Abstract

To study the association of thyroid function and TPOAb positivity with PPD. We assessed the association of TPOAb and thyroid function with PPD in a population-based prospective cohort study and performed a systematic literature review and meta-analysis. We measured TSH, FT4, and TPOAb between 9-17 weeks gestation. Postpartum depression was assessed with Edinburgh Postpartum Depression Scale at 2 months postpartum and Brief Symptom Inventory at 2, 6, and 36 months postpartum. Additionally, we performed a systematic literature review and meta-analysis assessing this association. In the present study, there was no association of thyroid function with PPD (TSH OR:0.83, 95%CI 0.58-1.19, p=0.32; fT4 OR:0.99, 95%CI 0.95-1.05, p=0.86), or TPOAb positivity with PPD (OR:0.79, 95%CI 0.47-1.33, p=0.37). An impaired thyroidal response to hCG, a surrogate marker for TPOAb positivity, was associated with a lower risk of PPD (P for interaction TSH=0.04, FT4=0.06).

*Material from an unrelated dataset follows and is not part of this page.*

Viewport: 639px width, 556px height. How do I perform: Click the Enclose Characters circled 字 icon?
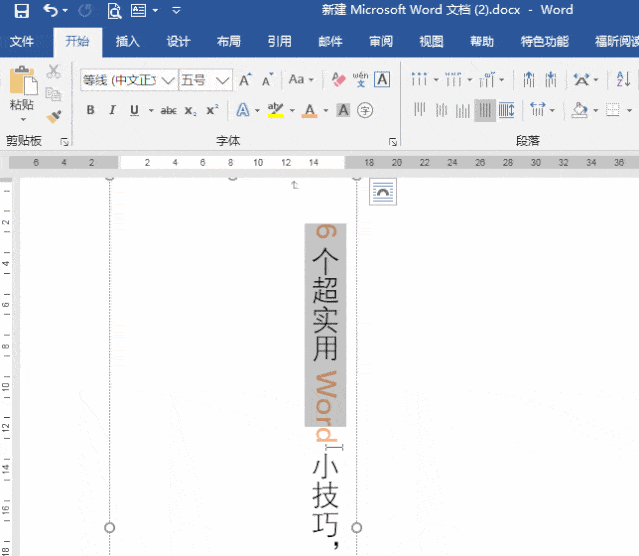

Our systematic review and meta-analysis included three articles which were combined with the present study. There was no statistically significant association of TPOAb positivity with PPD (OR:1.93, 95%CI 0.91-4.10, p= 0.08) but results were heterogeneous (I2=79%). There was no significant association of TPOAb positivity, TSH or FT4 with PPD. Our systematic review and meta-analysis revealed high heterogeneity of the current literature. Although TPOAb-positive women should be monitored for postpartum thyroiditis, our findings do not support routinely screening for PPD.